begin
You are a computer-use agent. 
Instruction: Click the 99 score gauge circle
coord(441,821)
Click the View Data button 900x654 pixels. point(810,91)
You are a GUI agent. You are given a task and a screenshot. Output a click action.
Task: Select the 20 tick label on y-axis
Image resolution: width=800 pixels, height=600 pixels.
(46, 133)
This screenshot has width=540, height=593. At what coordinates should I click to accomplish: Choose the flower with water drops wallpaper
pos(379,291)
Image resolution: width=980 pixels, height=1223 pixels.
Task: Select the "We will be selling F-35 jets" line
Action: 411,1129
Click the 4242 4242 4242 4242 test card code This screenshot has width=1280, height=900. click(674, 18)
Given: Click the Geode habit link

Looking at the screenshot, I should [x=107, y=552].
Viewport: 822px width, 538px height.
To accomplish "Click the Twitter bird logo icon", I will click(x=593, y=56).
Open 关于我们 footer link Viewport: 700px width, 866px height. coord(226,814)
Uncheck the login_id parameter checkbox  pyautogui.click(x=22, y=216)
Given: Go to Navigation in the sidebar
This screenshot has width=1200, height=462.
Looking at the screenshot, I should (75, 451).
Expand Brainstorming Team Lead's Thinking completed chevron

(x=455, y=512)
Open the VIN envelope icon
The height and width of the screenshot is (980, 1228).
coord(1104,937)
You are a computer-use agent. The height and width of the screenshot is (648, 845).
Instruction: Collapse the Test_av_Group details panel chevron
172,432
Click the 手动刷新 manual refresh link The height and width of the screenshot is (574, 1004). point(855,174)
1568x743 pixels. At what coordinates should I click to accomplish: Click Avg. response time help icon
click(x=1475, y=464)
end
Instructions for the task: State only how many lines above contain the string "Select", counting a match only when the case is the same.

Solution for this task: 2